From all this, and also from other passages in the writings of the liberated, in connection, too, with the distinction they make between “bequest” (schenking) and “giving in possession” (in bezit stellen), I received the impression that they made a distinction between “promise” and “pledge”, belofte and toezegging. The promise (belofte) is a general statement, addressed to no one in particular: “Whosoever believeth in the Son hath eternal life”; the pledge (toezegging) is the promise as addressed to particular individuals. The promise is limited to believers, the elect; the pledge (toezegging) is for all that are baptized. Accordingly, the promise is unconditional, the pledge (toezegging) is conditional.

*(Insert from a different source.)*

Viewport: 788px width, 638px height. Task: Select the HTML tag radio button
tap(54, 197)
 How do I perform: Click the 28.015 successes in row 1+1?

This impression is strengthened by what I read in De Reformatie, Vol. 22, No. 15: “In other words, to ALL legally baptized children regeneration is PLEDGED (TOEGEZEGD) and the Holy Ghost is PLEDGED (TOEGEZEGD). And justification PLEDGED (TOEGEZEGD). Just as it is PLEDGED (TOEGEZEGD) to them that the Father will provide them with every good thing, and will avert all evil, or turn it to their profit. But these pledges are conditional.”
In view of all this, I must repeat my question to the Rev. Doekes, but now in this form:
Although you use promise and pledge (belofte and toezegging) promiscuously often, yet, when a distinction must be made, that distinction is as follows:
a. The promise is the unconditional, general statement to the believers or the elect: they that believe in the Son have life, and similar statements in Scripture.
b. The pledge (toezegging) is the conditional promise addressed to all baptized children.
Is this my impression correct?
And, secondly, when the liberated use the terms promise and pledge, belofte and toezegging, promiscuously, do they not always ascribe to promise (belofte) the meaning of the spoken pledge addressed to concrete individuals?
Finally, does not the Bible ever speak of the promise of God as the unconditional assurance of salvation to the elect?